◆ What is needed ◆
The expected answer is the set of lines in the data below between the line holding "correzioni@qwertymag.it (70, 1196)" and the line holding "Continue shopping (512, 588)", inclusive, written out exactly.

>>>

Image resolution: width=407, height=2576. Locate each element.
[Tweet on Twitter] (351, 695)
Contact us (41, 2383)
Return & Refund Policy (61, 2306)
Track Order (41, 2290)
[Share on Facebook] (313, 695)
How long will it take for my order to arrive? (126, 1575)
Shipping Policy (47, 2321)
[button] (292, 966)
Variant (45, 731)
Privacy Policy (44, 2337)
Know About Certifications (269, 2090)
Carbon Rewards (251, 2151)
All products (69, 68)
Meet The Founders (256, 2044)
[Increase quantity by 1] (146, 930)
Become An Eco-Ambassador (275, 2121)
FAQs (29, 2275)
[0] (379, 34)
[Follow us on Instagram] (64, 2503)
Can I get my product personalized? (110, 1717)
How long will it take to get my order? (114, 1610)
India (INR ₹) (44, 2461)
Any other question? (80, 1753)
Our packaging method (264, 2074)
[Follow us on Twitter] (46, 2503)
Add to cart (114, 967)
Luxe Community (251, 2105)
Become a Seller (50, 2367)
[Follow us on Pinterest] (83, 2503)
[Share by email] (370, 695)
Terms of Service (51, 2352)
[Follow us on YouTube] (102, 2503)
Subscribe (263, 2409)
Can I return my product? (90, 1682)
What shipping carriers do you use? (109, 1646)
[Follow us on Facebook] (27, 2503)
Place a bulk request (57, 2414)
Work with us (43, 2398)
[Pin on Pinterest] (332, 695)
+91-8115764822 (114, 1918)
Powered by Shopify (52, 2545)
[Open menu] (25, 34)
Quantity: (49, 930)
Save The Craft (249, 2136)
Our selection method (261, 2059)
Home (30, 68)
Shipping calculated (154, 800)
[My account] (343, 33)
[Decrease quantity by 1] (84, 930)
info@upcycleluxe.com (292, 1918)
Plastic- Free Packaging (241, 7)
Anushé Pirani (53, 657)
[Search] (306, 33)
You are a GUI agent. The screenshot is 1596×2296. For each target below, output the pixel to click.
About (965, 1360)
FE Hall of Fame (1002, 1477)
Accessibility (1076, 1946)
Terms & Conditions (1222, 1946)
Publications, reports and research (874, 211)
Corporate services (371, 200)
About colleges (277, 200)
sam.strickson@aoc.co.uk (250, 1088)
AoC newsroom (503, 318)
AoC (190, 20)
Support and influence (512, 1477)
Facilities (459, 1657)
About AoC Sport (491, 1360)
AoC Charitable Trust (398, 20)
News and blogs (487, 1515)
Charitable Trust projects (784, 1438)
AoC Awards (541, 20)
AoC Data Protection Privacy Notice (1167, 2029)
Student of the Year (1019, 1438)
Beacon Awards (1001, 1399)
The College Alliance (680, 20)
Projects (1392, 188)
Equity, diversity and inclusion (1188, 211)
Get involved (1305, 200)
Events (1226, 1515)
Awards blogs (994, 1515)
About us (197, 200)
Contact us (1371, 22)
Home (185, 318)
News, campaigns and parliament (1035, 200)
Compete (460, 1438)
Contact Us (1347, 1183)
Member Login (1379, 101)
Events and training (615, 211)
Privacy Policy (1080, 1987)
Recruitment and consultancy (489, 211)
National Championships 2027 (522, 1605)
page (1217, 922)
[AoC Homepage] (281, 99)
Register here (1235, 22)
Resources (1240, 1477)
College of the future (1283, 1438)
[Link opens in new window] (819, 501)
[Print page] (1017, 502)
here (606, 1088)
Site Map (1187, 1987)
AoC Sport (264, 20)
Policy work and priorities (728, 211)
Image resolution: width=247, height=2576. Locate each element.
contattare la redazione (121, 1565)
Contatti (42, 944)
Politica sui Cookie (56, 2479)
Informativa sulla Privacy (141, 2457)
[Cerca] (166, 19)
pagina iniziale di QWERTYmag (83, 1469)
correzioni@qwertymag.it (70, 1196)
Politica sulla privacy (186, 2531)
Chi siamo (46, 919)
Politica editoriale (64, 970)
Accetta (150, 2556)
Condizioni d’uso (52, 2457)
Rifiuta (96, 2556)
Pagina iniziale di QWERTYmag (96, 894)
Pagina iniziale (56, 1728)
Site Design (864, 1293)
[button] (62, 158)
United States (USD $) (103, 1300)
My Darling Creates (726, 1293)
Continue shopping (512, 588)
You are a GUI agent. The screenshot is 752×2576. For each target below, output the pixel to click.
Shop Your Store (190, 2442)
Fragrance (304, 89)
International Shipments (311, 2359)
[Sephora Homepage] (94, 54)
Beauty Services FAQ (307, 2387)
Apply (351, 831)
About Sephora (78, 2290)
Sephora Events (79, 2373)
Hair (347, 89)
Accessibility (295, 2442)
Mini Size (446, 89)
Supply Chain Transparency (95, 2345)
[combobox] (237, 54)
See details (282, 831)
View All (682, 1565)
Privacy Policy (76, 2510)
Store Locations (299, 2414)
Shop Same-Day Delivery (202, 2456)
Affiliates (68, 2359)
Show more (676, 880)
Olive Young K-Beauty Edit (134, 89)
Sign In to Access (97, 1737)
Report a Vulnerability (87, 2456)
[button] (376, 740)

<<<

◆ Expected answer ◆
correzioni@qwertymag.it (70, 1196)
Politica sulla privacy (186, 2531)
Chi siamo (46, 919)
Politica editoriale (64, 970)
Accetta (150, 2556)
Condizioni d’uso (52, 2457)
Rifiuta (96, 2556)
Pagina iniziale di QWERTYmag (96, 894)
Pagina iniziale (56, 1728)
Site Design (864, 1293)
[button] (62, 158)
United States (USD $) (103, 1300)
My Darling Creates (726, 1293)
Continue shopping (512, 588)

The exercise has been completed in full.